9:00 PM: Hot line tickets, while still coming in, die down slightly. My station begins its rush of desserts. I recently changed the dessert menu and added a trio of chocolate cremeux, and trying to create a perfect one handed quenelle has become the bane of my existence.
9:30 PM: I get a minor cut on my fingertip, so any time I need to make a salad the vinaigrette causes the cut to sting intensely and become inflammed. My whipped cream has deflated, making it hard to finish the pistachio cake.
10:00 PM: Front doors are closed, but orders from the few people who decide to walk in at 9:50 start ringing in.
10:15 PM: Hotline begins breaking down their side of the kitchen.
10:30 PM: Dessert tickets are still ringing in now, but I’ve mastered quenelling.
10:40 PM: My station is mostly packed away until another dessert ticket rings in, making me swear again. I dig through the deli cups in my lowboy to grab what I need.
10:45 PM: I get the all clear from the servers - no more dessert tickets. All of the mats and ranges have already been scrubbed down at this point, so I finish scrubbing down my station and take out the remaining trash cans.
11:00PM: The last tables are finally clearing out.
11:15 PM: Ritual after work glass of wine, chatting with the front of house, and general bitching about the very finicky two top. Front and back of the house trade battle stories about what went down and servers make a big point to talk about how much tips they made or didn't make.
11:30PM: After writing the prep list for tomorrow, I double check the menu for any produce we need to and I call the order in.
12:00 AM: The dishwasher is just about wrapped up in the kitchen, and I finally decide to walk home so I can wake up at 7:30 to go to the farmer’s market. It's only a fifteen minute walk, but after over 9 hours on my feet I wish I drove instead of caring about being eco-friendly.

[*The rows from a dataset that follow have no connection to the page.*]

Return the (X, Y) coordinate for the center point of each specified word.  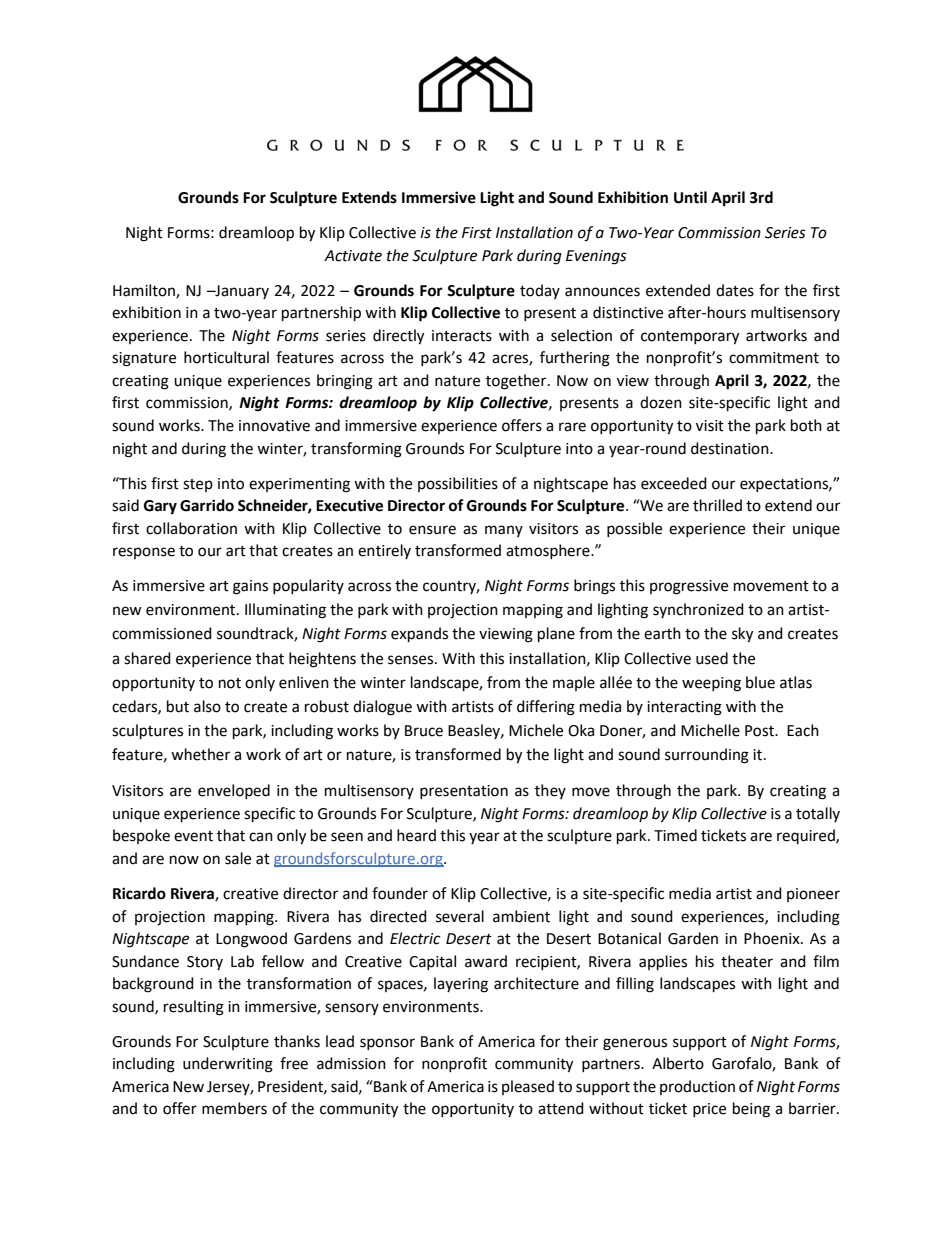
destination (731, 448)
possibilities (458, 484)
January (241, 292)
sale (238, 858)
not (230, 683)
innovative (274, 426)
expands (419, 635)
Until (690, 197)
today (540, 291)
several (460, 916)
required (807, 836)
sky (742, 635)
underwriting (228, 1065)
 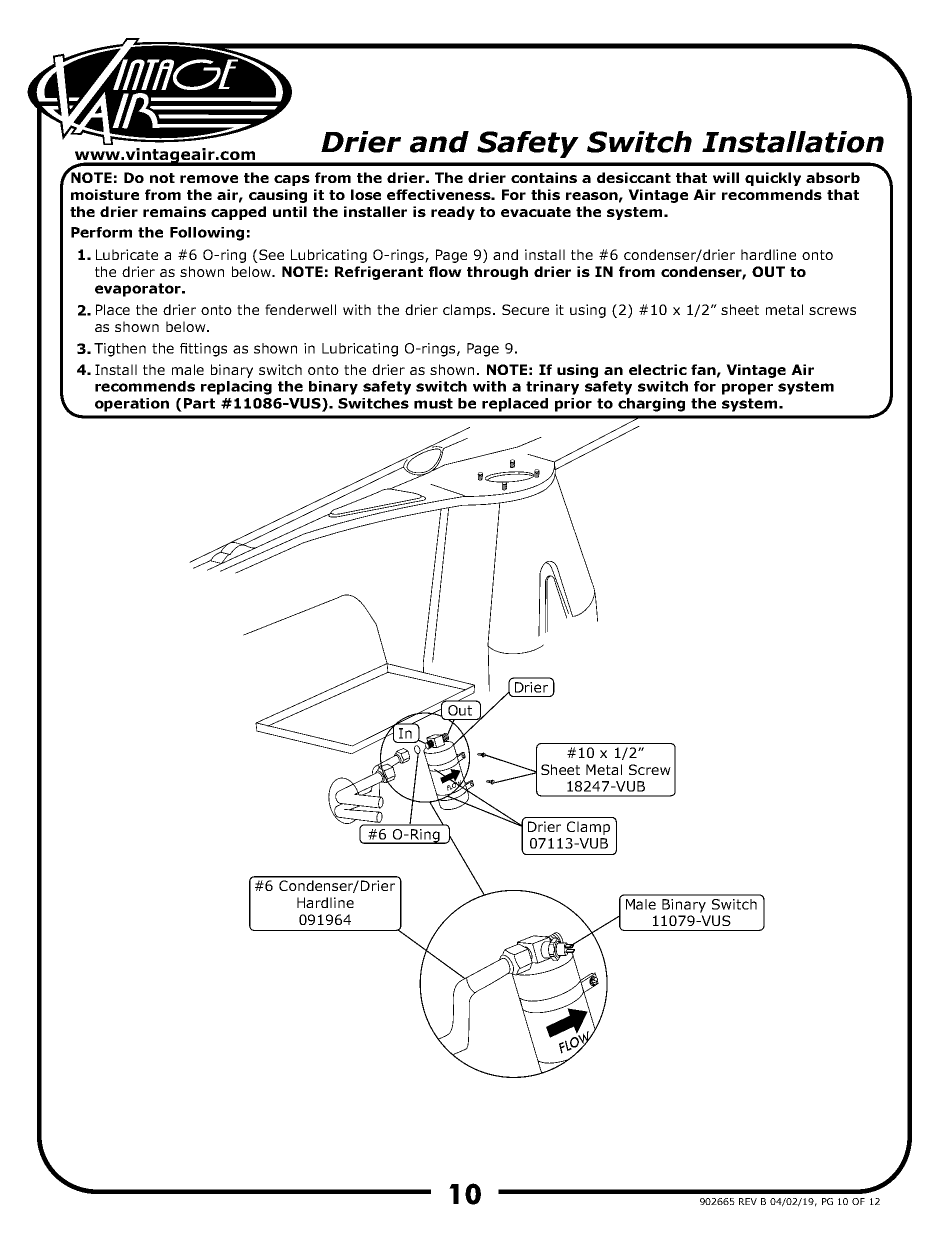 I want to click on electric, so click(x=658, y=369).
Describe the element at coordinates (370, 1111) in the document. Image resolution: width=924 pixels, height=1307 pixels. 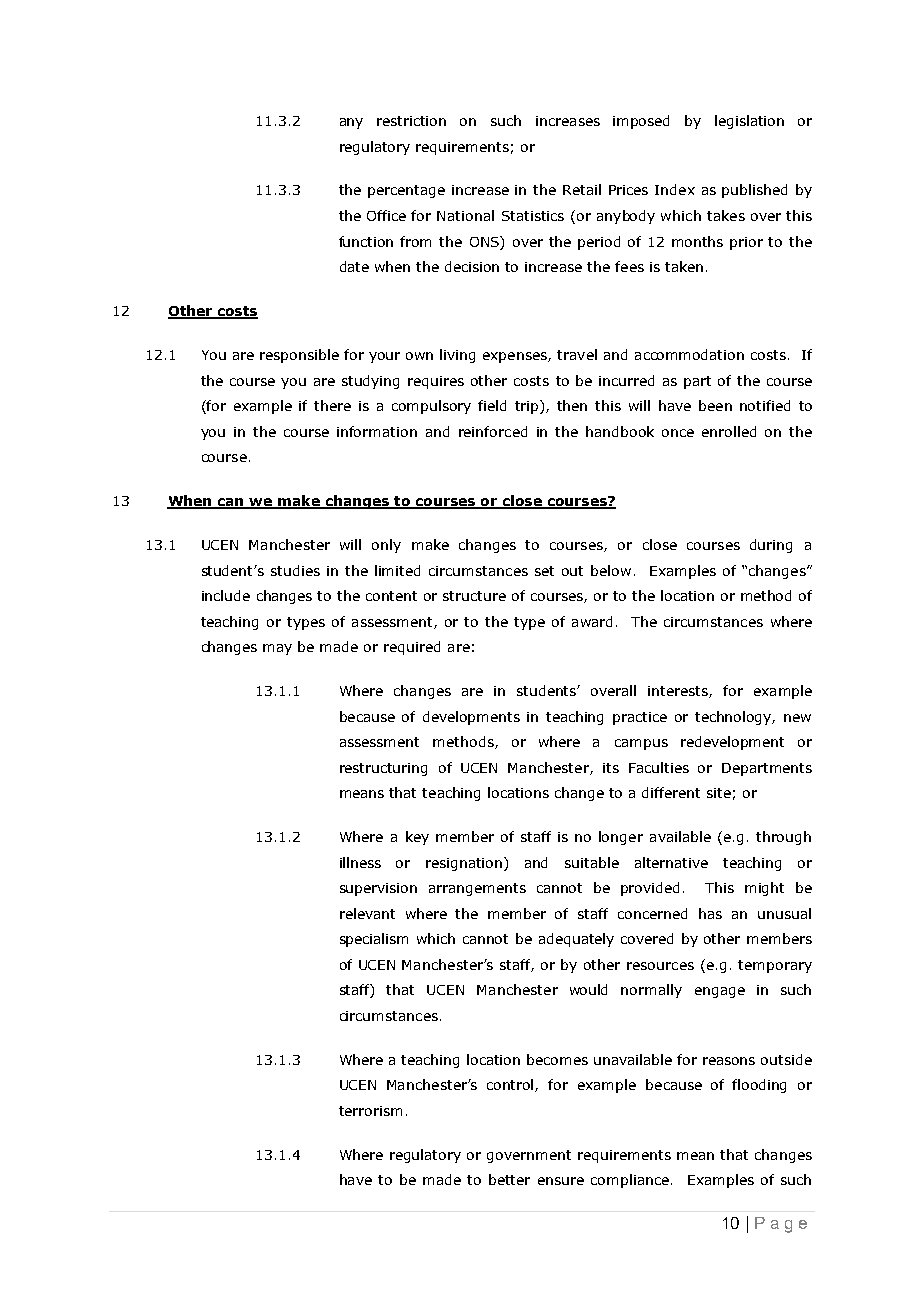
I see `terrorism` at that location.
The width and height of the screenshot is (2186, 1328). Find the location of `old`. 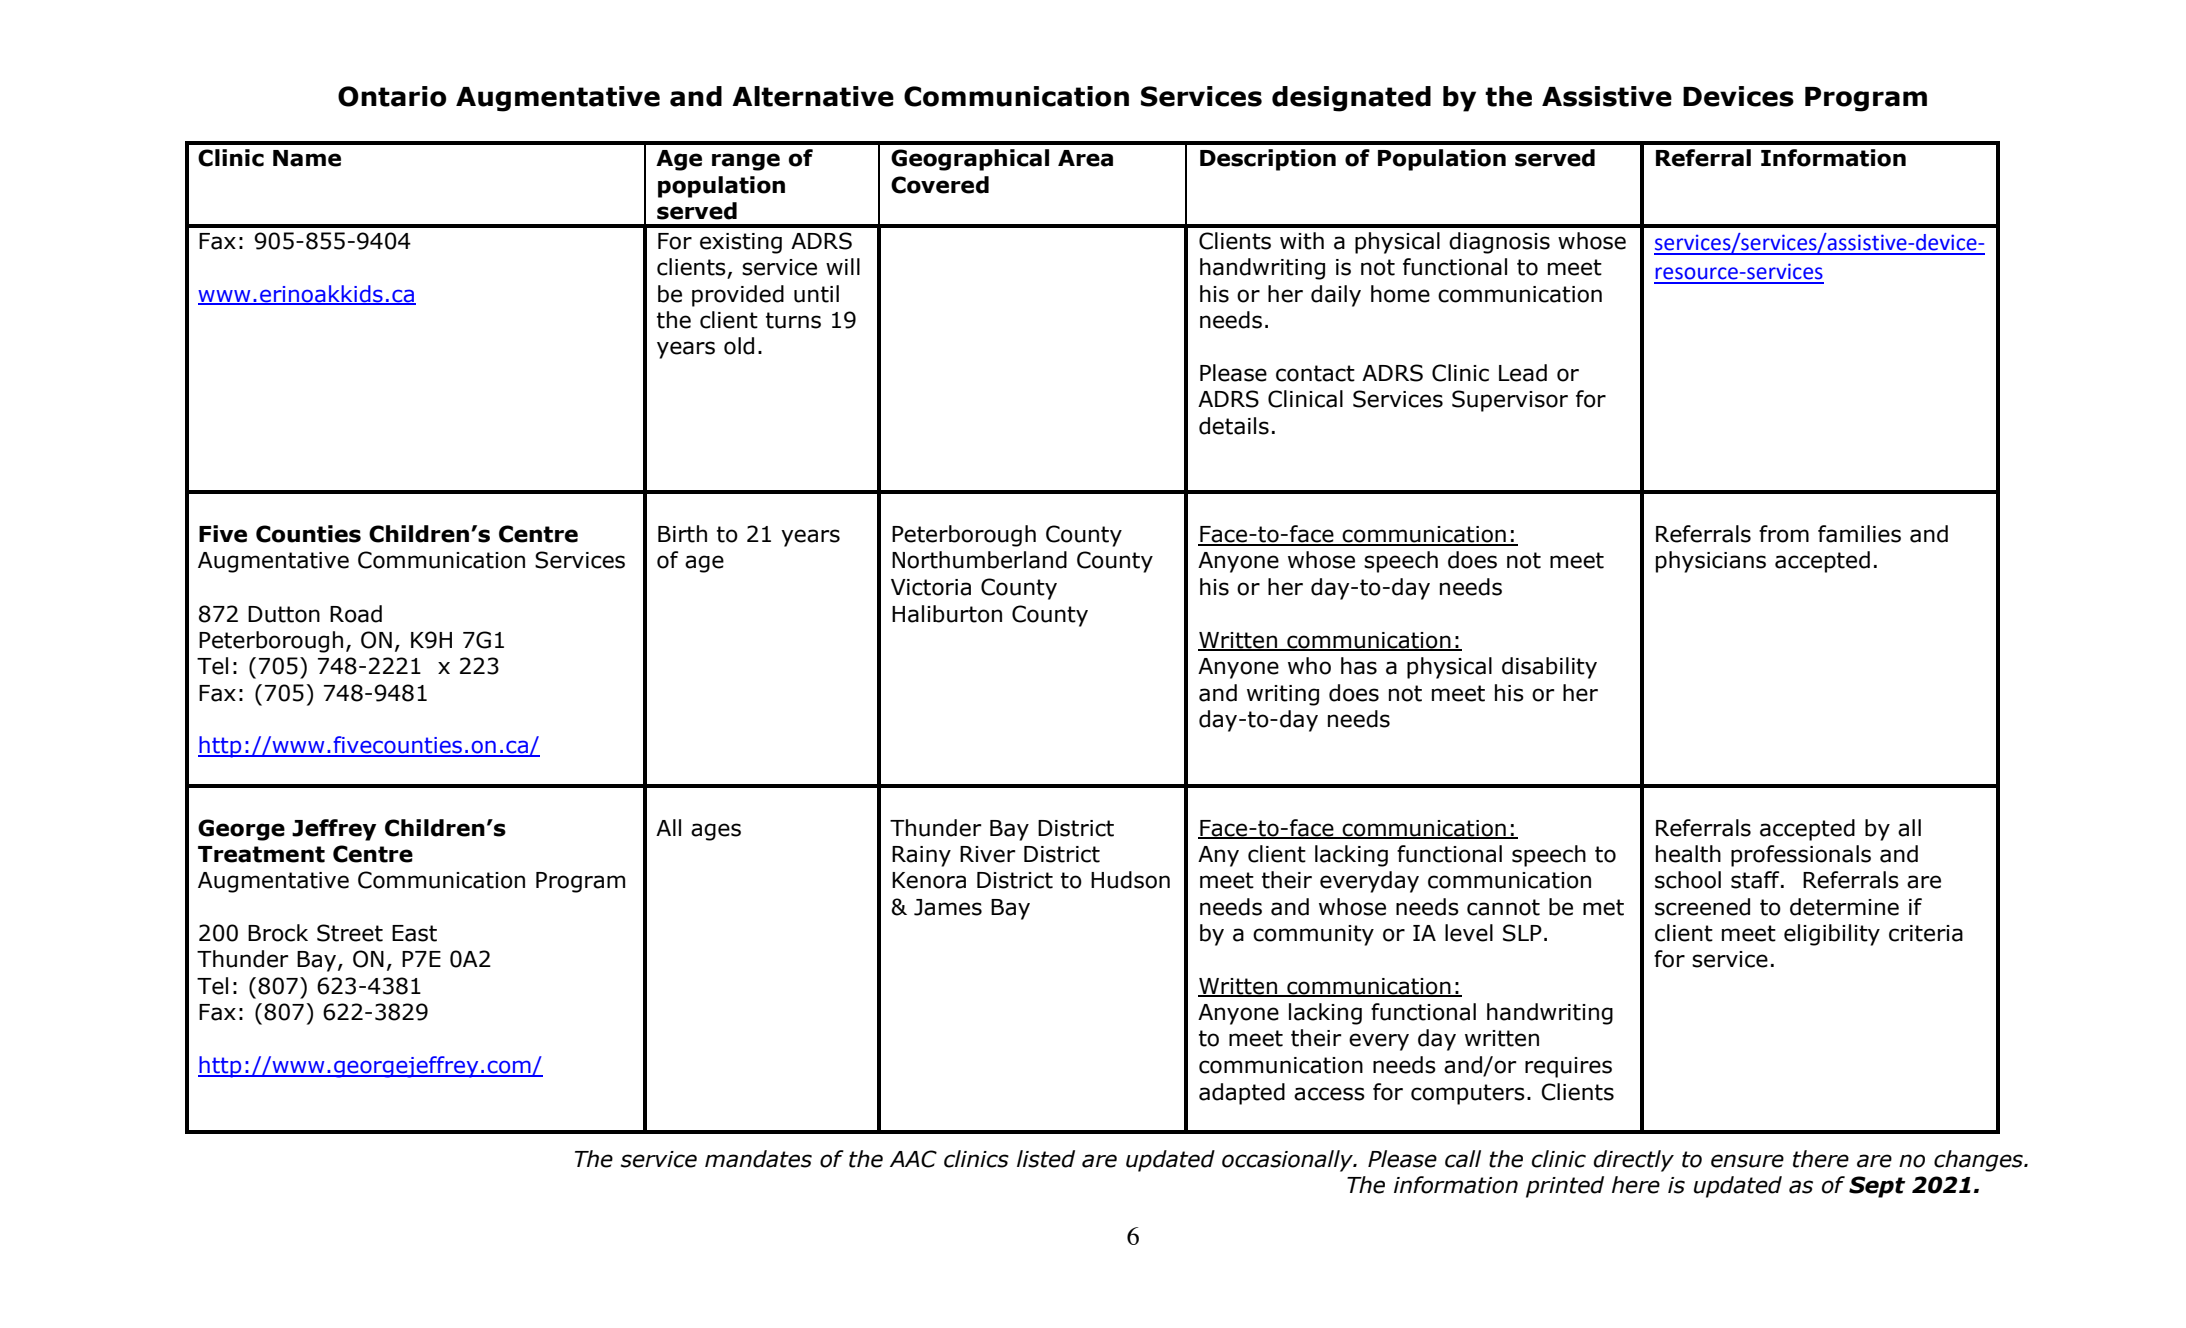

old is located at coordinates (739, 346).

12:30 AM: Going to bed with the smell of shallots and grease painted to your skin is never a pleasant experience. Late night showers have become a vital ritual.
1:00 AM: I fall asleep while browsing Reddit.
7:30 AM: Wake up, realize I slept with my contacts in. Head out to farmers so I can take all of the wild arugula before anyone else can. Drop off and put away produce by ten.
2:00PM: I look at the prep list for the day, consisting of hastily scribbled notes from the night before.